2021 Resolutions
February 23, 2020
This year I am late to the game but let’s jump right into it.
Health:
- Have my wrist surgery and go through rehab.
- No alcohol except Friday and Saturdays. No beer when possible, stick to raki, whiskey and red wine.
- Maintain: Paleo diet, daily (16 hours) and bi-monthly (2 day) fasts, cold showers, occasional sauna.
- Vit D, K, berberin, resveratrol and NAD booster supplements
Sleep:
This is big. I will try to go to bed around 10-11pm and wake up around 7am. To this end:
- No phone in the bedroom (which forces me to walk to the living room to turn off the alarm)
- and bedtime readings: I will keep these readings light (ethnographies, history, fiction)
If I can accomplish this, this will give me time for a morning routine which is:
- draw for half an hour or walk after my morning coffee
- read on Causal Inference for an hour with my second coffee of the day. And no more coffee after 12pm.

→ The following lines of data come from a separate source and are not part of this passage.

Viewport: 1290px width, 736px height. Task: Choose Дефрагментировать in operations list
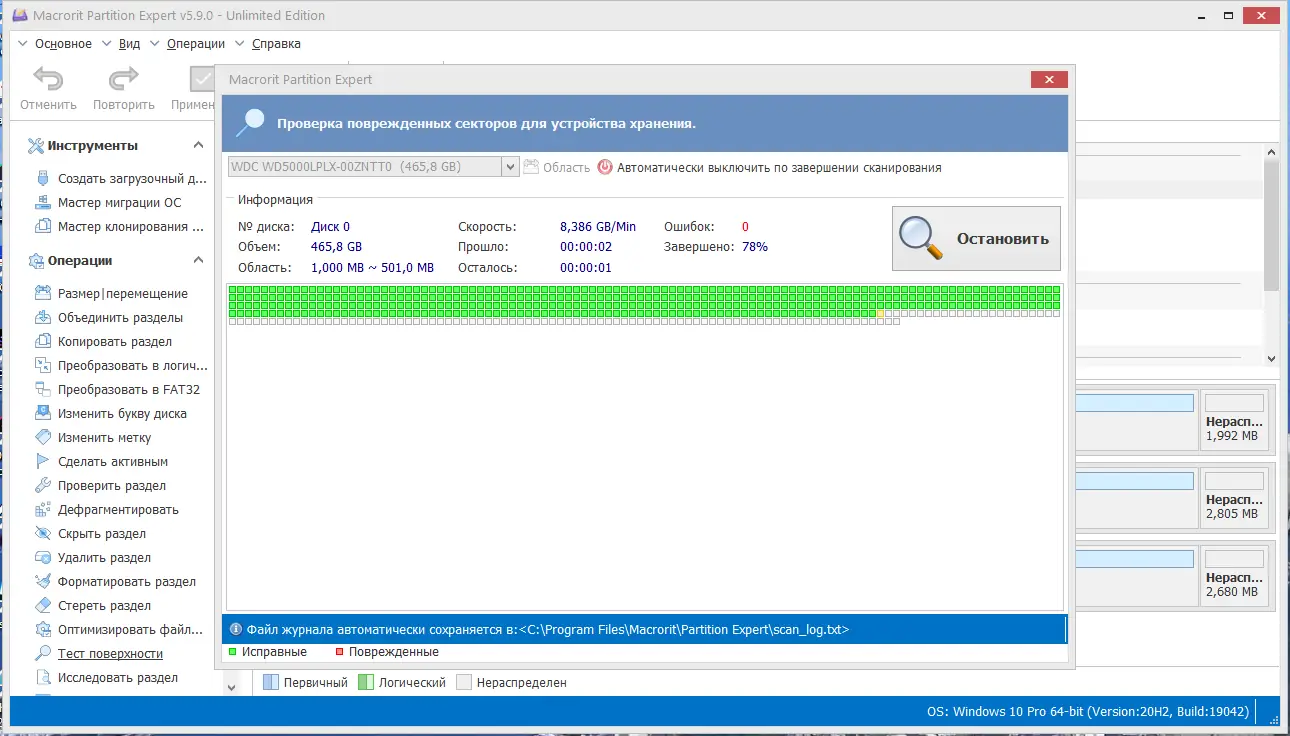(118, 510)
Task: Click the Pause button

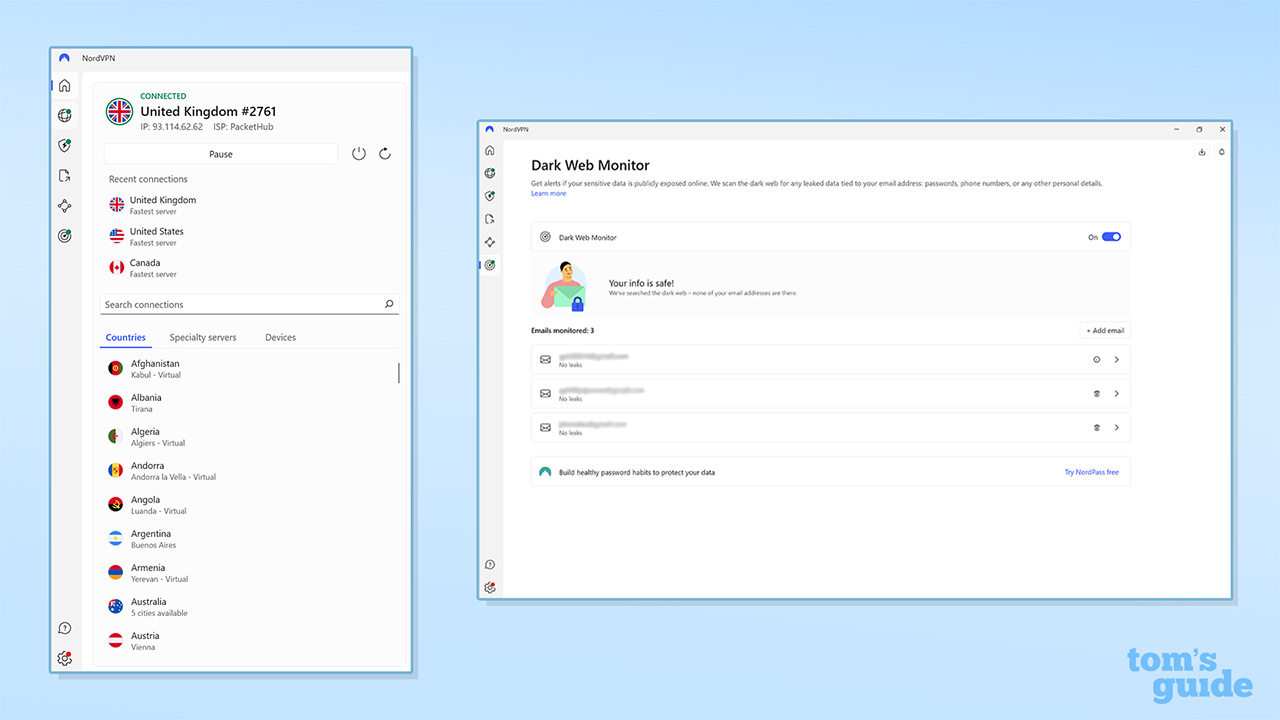Action: (221, 154)
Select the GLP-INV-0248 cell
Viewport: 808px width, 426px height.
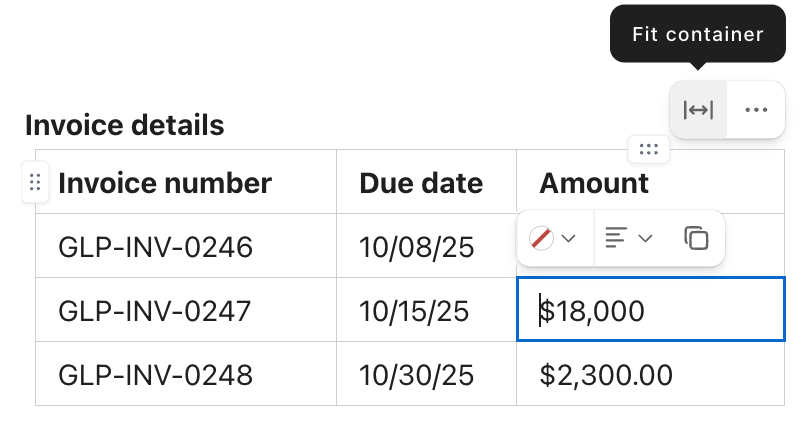click(x=156, y=375)
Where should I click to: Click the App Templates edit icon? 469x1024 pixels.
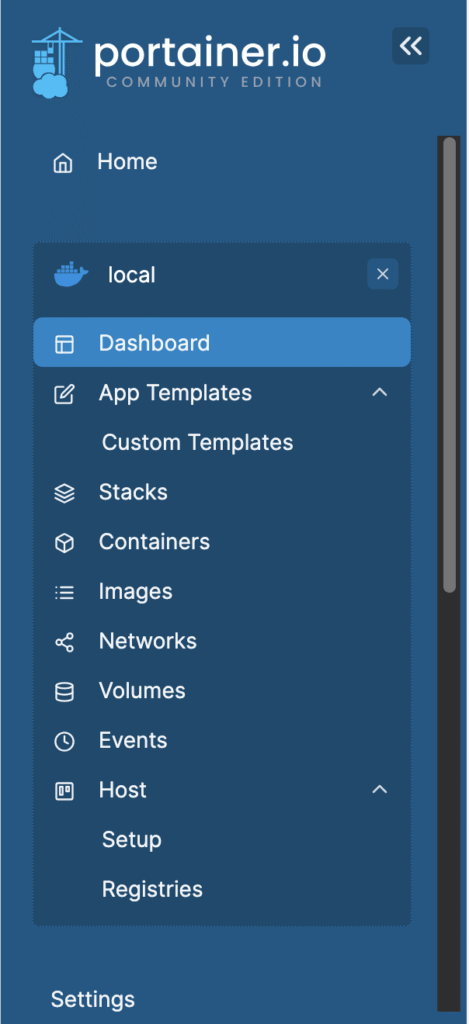pos(64,394)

Then my after work routine becomes:
- Code for an hour (maybe for a blog post, or a project or implementing things from morning readings).
Calisthenics:
Since I’ll have a wrist surgery this year and the rehab will take an entire year and even then I will lose mobility in my wrist I have to accept that my calisthenics journey has come to an end. I will try to do legs and core exercises and pick up swimming next year if it is easy on my wrist. The days I exercise abs and legs, I will draw in the mornings, the days I don’t exercise I will go for a walk in the mornings instead.
Blog
I will try to keep the blog more active this year. I want to write two blog posts each month. At least once a month. There already are some topics in the pipeline:
- Finish the basic stats blog posts
- Publish the Naive Bayes classifier for detecting the language of a text.
- Power calculations for one and two sided tests.
- Surrogate metrics and how they can be misleading (with DAGs)
- Instrumental Variables example for non-compliance in tech products.
- Synthetic Control example
- Ratio metrics, delta method and CUPED.
- Causal Identification vs Causal Discovery vs Parameter Estimation.
- Type M error as an illustration of bias/variance trade-off.
Readings
I don’t have a particular list this year.
At night I want to finish some fiction I have been putting off like some Joyce, Moby Dick, The THree Body Problem along with some ethnographies on the Inuit, the Hadza and the !Kung. I also want to read some of my history book on the Dutch Golden Age, Inner Eurasia, Ancient Mediterrenean Trade Routes etc.
For my morning readings I will read Shalizi’s Data Analysis book, re-read Pearl’s Causality Primer and the Causality Mixtape and Imbens and Rubins’ Causal Inference chapters. I will also read some more recent papers that are relevant for my work as a Experimentation Data Scientist.